EXERCISE INSTRUCTIONS –
Only the lines from the one that contains "Where should I click to: Click" through the last line of the data below should be duplicated, exactly and without pictures.

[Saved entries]

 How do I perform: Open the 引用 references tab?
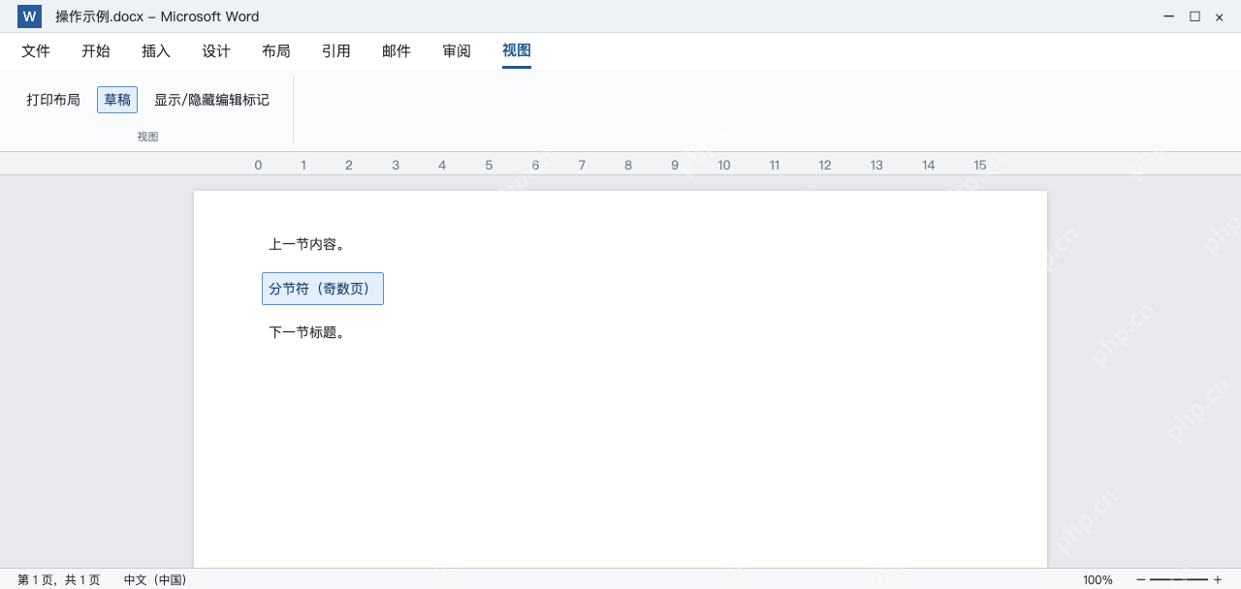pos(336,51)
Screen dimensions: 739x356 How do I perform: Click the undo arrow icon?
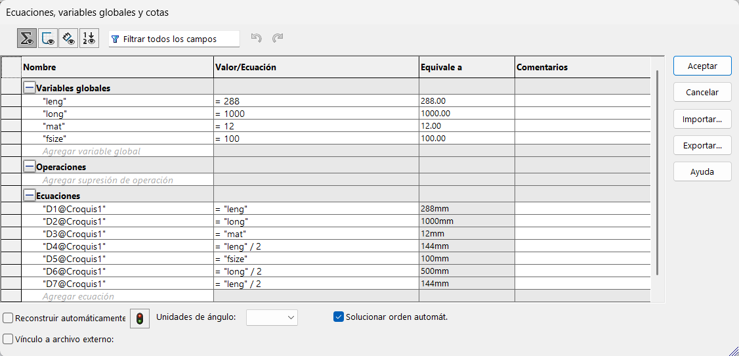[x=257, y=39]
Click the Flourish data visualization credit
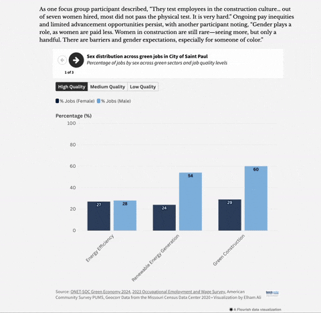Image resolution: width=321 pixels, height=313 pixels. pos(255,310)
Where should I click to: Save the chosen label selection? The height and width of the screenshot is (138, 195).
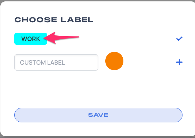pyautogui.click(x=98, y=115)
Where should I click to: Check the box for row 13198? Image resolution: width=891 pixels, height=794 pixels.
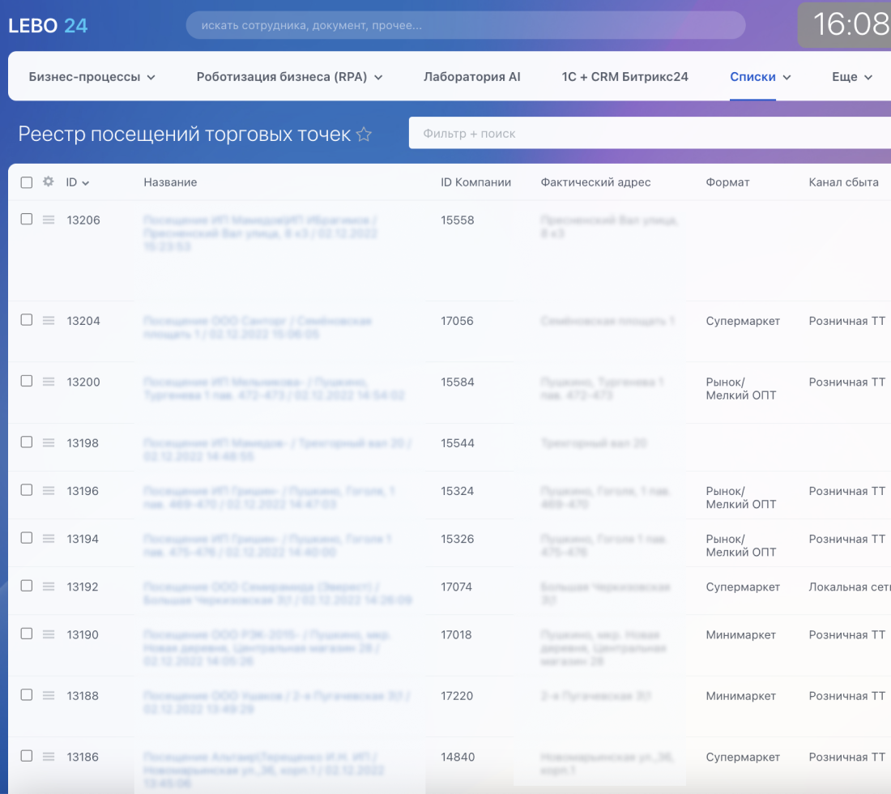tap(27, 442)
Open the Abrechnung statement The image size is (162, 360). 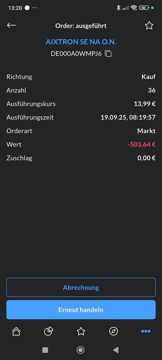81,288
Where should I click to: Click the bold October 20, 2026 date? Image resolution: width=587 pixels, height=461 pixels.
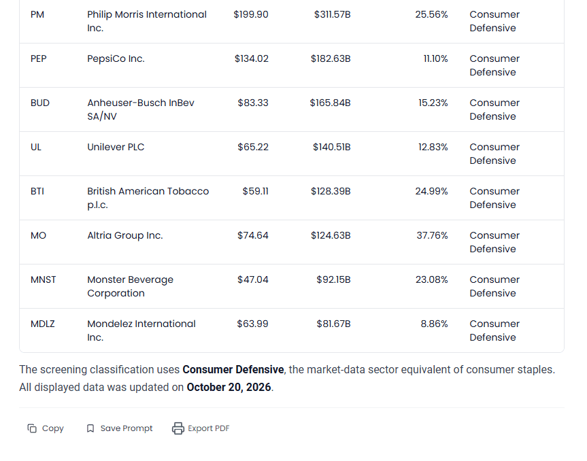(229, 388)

ANSWER –
Where should I click to: Click the bold October 20, 2026 date? Image resolution: width=587 pixels, height=461 pixels.
(229, 388)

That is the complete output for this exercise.